Construction of FpAH1, SnAH1 and FpDLH1 Mutants
The vectors for deletion of the FpAH1 and FpDLH1 genes were constructed using lambda phage mediated recombination as described previously  using primers listed in Table S4. For FpAH1 the targeting construct consisted of 1858 bp of sequence immediately upstream of the start codon and 1132 bp covering the 3′ end of the gene and downstream sequence. 635 bp were deleted. For FpDLH1 the targeting construct consisted of 1523 and 1898 bp flanks, deleting 891 bp of the gene, leaving 125 bp of the 5′ coding sequence and 22 bp of the 3′ coding sequence. F. pseudograminearum protoplasting and transformation was performed as previously described for F. graminearum  except the STC (sorbitol, Tris and calcium chloride solution) was made with 0.8 M sorbitol instead of sucrose and the 40% PEG8000 solution also contained 0.8 M sorbitol.

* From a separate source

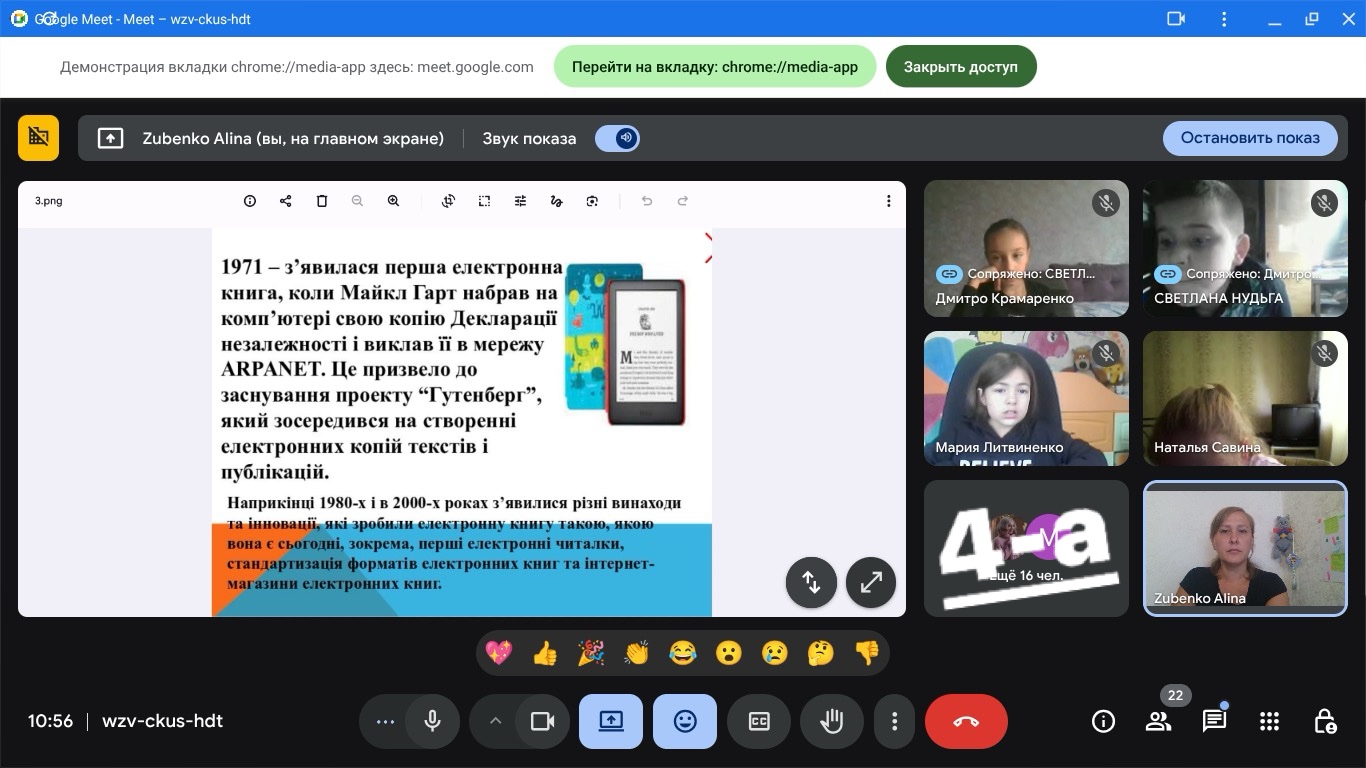The height and width of the screenshot is (768, 1366).
Task: Expand the camera options arrow
Action: click(x=495, y=722)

Transformants were selected on 50 mg L−1 geneticin (Sigma, St. Louis, MO, USA), subcultured onto geneticin and DNA was prepared using the REDextract and Amp kit as per the manufacturer's instructions (Sigma). Transformants were screened for gene deletion using AHKOscr1, AHKOscr2 and gpdAr primers. In total, 42 transformants were screened and six were identified as carrying a deletion of FpAH1. Mutant strains were single-spored and then stored as water cultures from ½ PDA plates.
The PnAH1 deletion construct was made using overlap PCR as previously described . PnAH1KO5'F and PnAH1KO5'R were used to amplify a 1456 bp region upstream of PnAH1 whilst PnAH1KO3'F and PnAHKO3'R amplified a 1519 bp region downstream. These flanks were fused using overlap PCR with a hygromycin resistance cassette amplified from pAN7.1, resulting in a deletion construct of 5.9 kb. The deletion cassette was transformed into P. nodorum isolate SN15 protoplasts as previously described  and screened by using primers designed outside the flanking DNA (PnAH1KOscr-F and PnAH1KOscr-R). Copy number of the transformed construct was determined as previously described .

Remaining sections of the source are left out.